La structure évoque vaguement la célèbre Étoile de la mort de la saga Star Wars, mais la bouée, développée par le Centre interdisciplinaire de développement en cartographie des océans (CIDCO) de Rimouski, est loin d'être une arme, sauf peut-être, si on la voit comme une innovation pour conquérir les marchés mondiaux de la cartographie des fonds marins.

Un texte de Denis Leduc

La structure sphérique flottante ne pèse que quelques kilos et peut être simplement lancée à la mer pour cartographier les fonds marins.

Kevin Wilson explique qu'avec cette structure, plus besoin de mobiliser un navire et un technicien spécialisé en topographie sous-marine. L'HydroBall, dit-il, est équipée d'un sonar qui capte les sons réfléchis par le fond marin. C'est ce qui permet d'en dessiner les détails.

Des acheteurs au Québec et à Ottawa

Hydro-Québec a été le premier utilisateur de cette technologie qui lui a servi à mieux comprendre le relief sous-marin près de ses barrages.

Depuis, cinq ministères fédéraux, dont la Défense nationale, ont acheté la bouée notamment pour aider à la confection de cartes marines. Au total, une vingtaine de ces bouées ont été vendues dont une en Suisse.

Un outil pour conquérir le monde

En présentant l'HydroBall, les dirigeants du CIDCO ont annoncé qu'ils seront partenaires à 40 % d'une entreprise privée, M2OCÉAN, dont le mandat sera de vendre au pays et à l'étranger cette technologie.

Jean Laflamme parle du partenariat avec M2OCÉAN comme d'une annonce « majeure » qui représente ce que de nombreux centres de recherche rêvent de réaliser pour mettre en marché leurs innovations.

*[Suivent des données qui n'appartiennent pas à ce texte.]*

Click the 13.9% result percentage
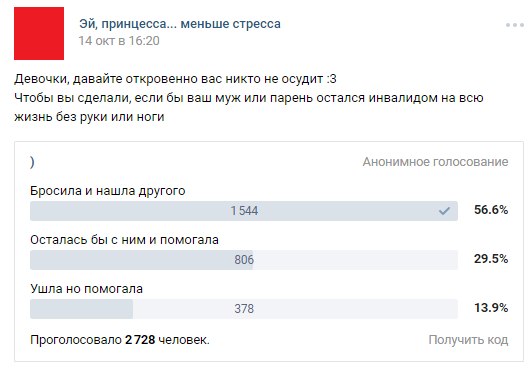(491, 308)
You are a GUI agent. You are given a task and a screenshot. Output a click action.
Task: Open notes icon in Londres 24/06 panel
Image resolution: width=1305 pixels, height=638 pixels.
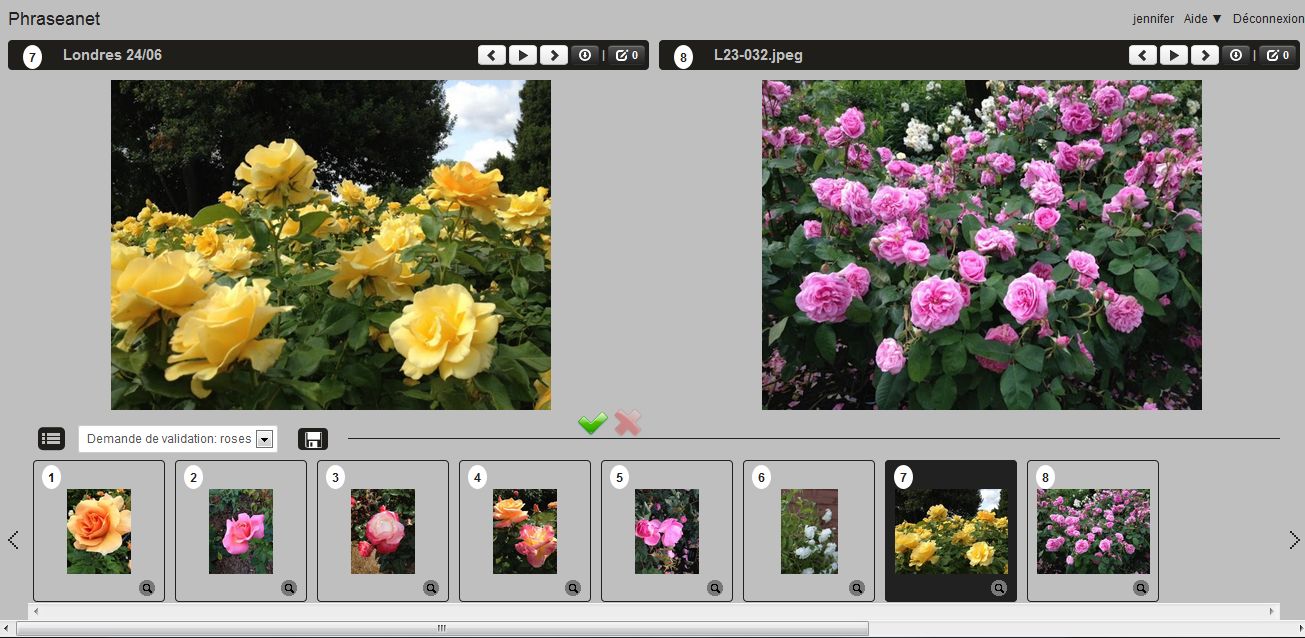(x=627, y=55)
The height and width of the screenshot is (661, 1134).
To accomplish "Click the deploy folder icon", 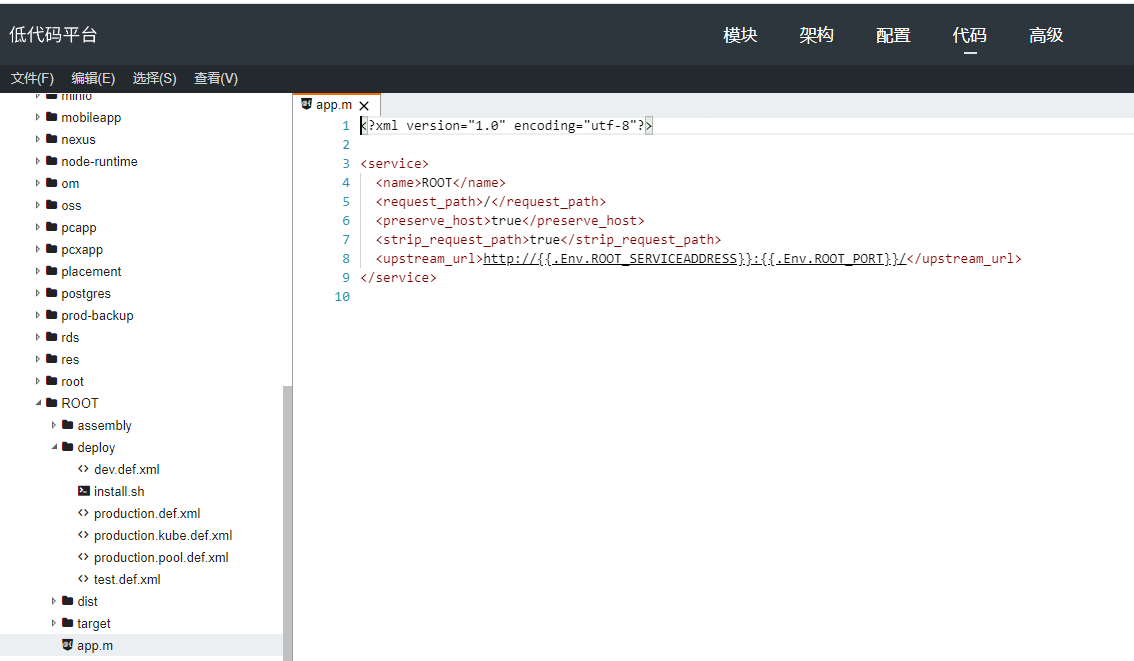I will tap(67, 447).
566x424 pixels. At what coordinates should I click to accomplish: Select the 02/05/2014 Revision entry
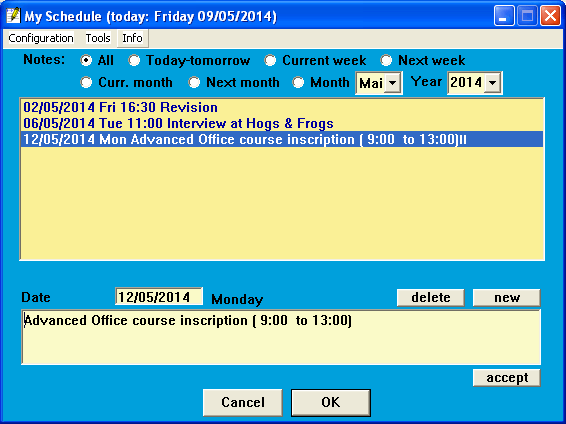point(282,108)
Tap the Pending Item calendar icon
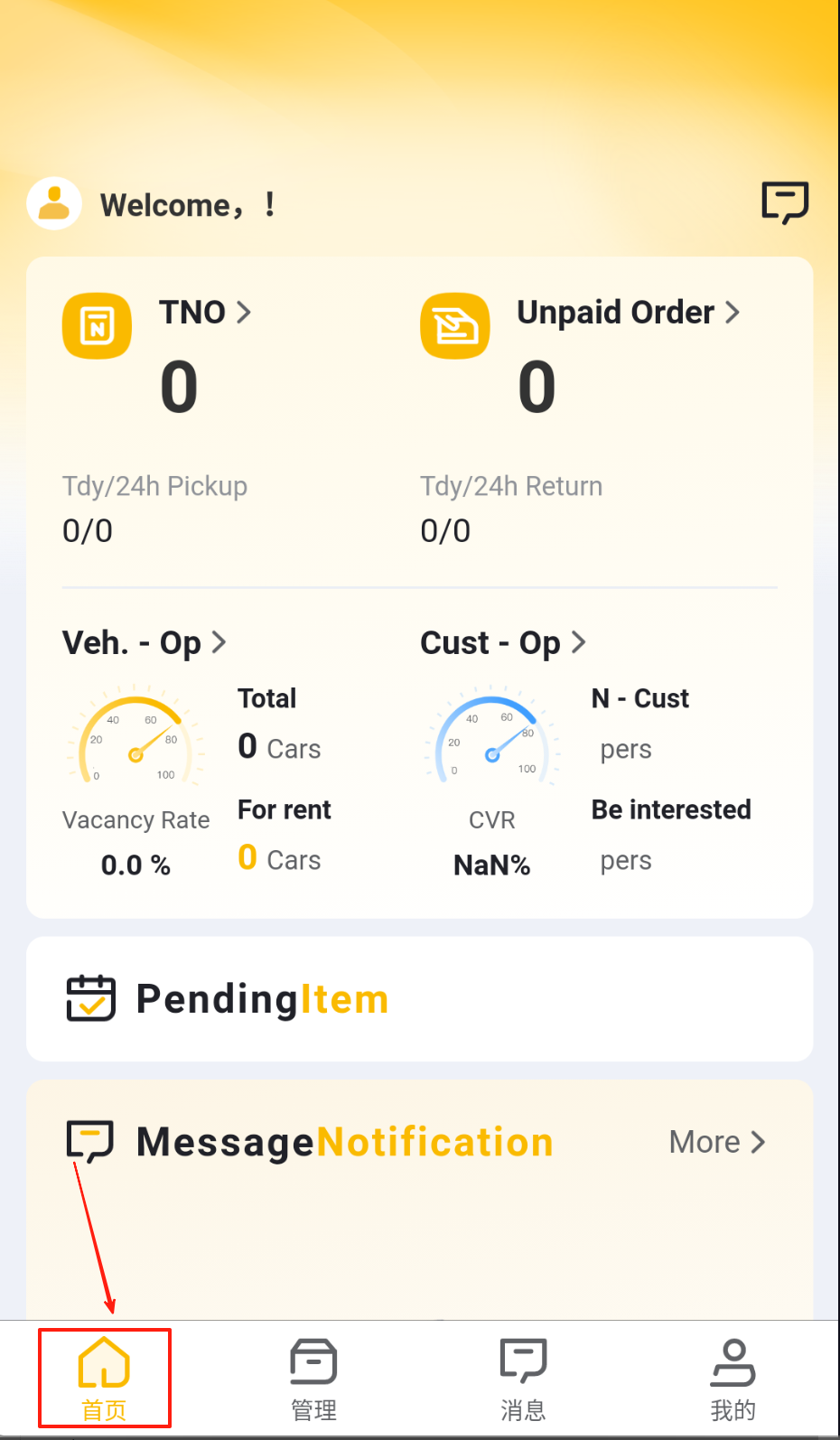840x1440 pixels. 91,998
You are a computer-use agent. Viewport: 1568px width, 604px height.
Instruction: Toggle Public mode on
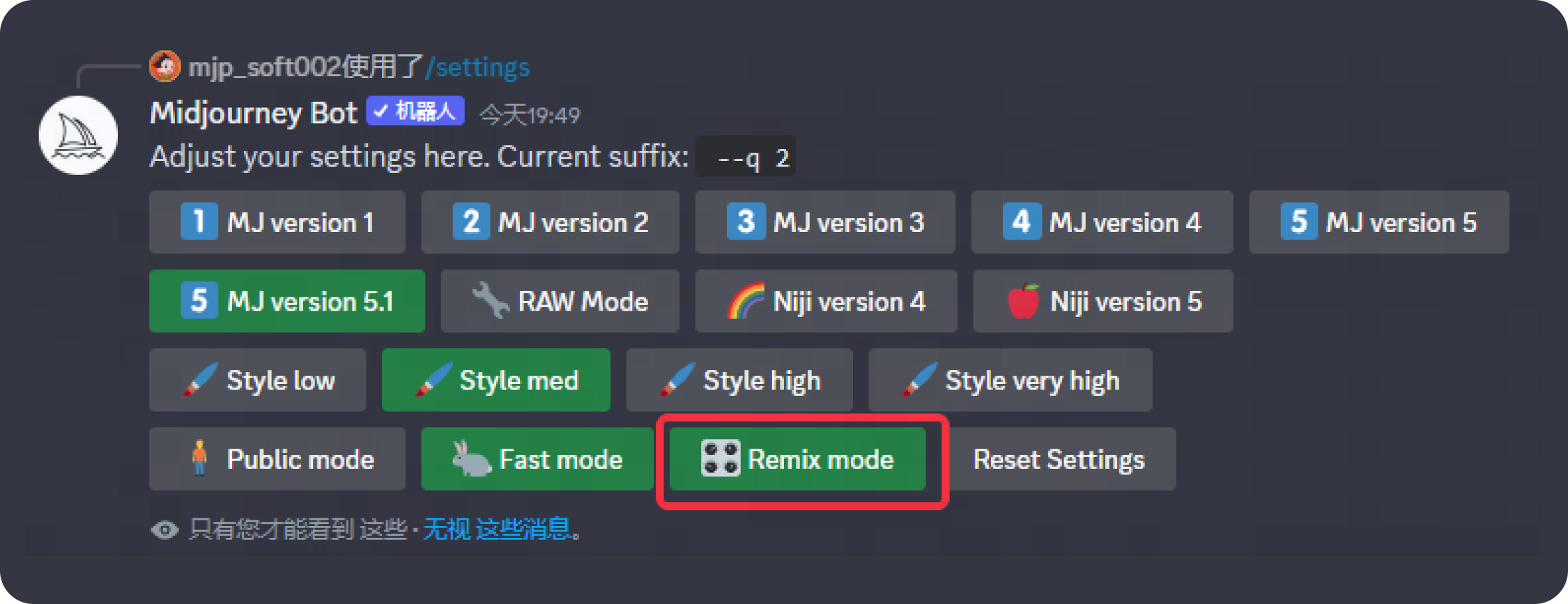point(277,459)
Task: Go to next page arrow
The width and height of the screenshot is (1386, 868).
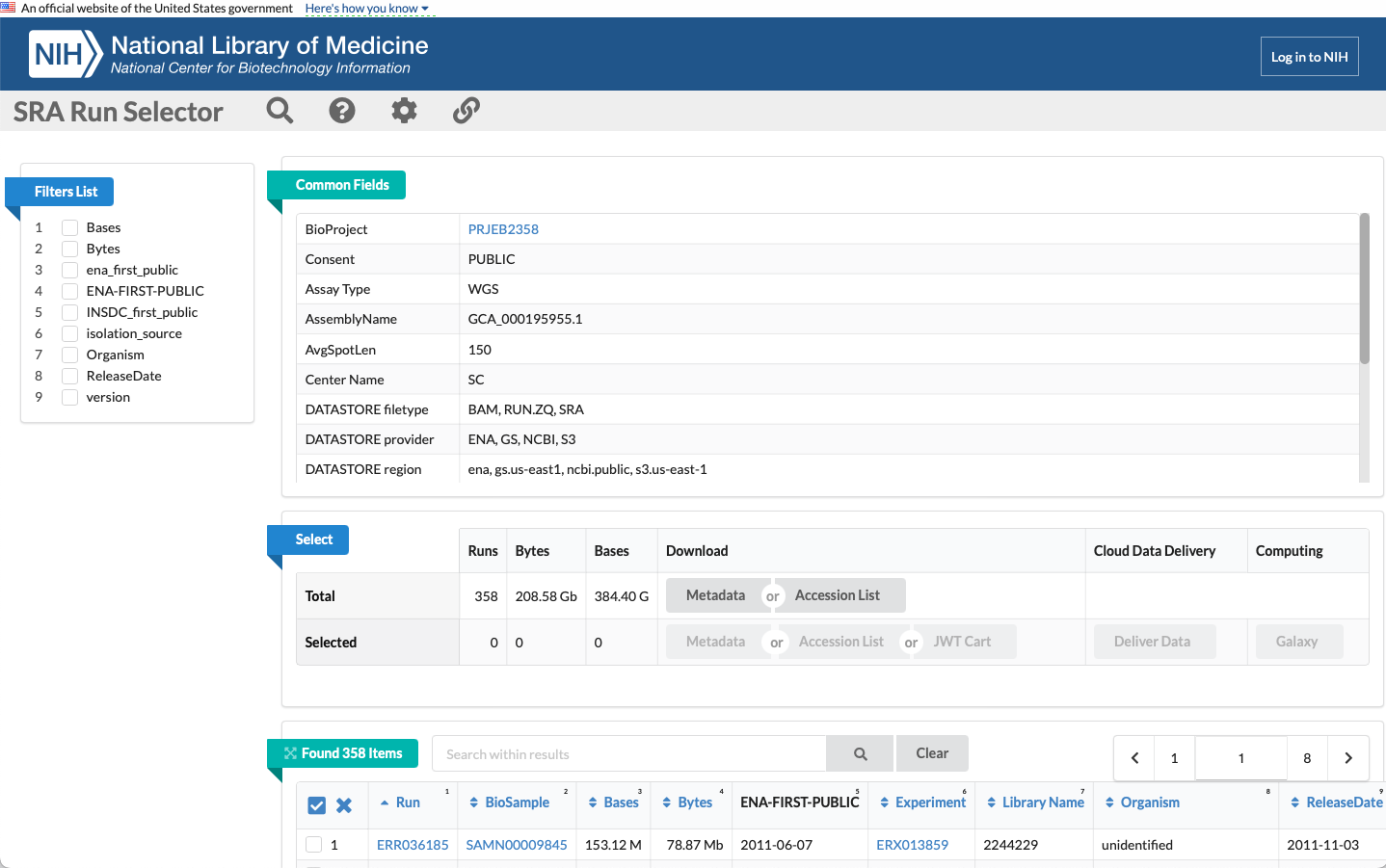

Jean Laflamme convient qu'à 20 000 $ l'unité, l'HydroBall ne rendra pas son organisation millionnaire en un clin d'œil. Mais il dit voir plus loin, car, pour lui, le partenariat avec M2OCÉAN permettra de promouvoir la vente non seulement de cette bouée, mais de toutes les autres innovations que développeront les équipes du CIDCO.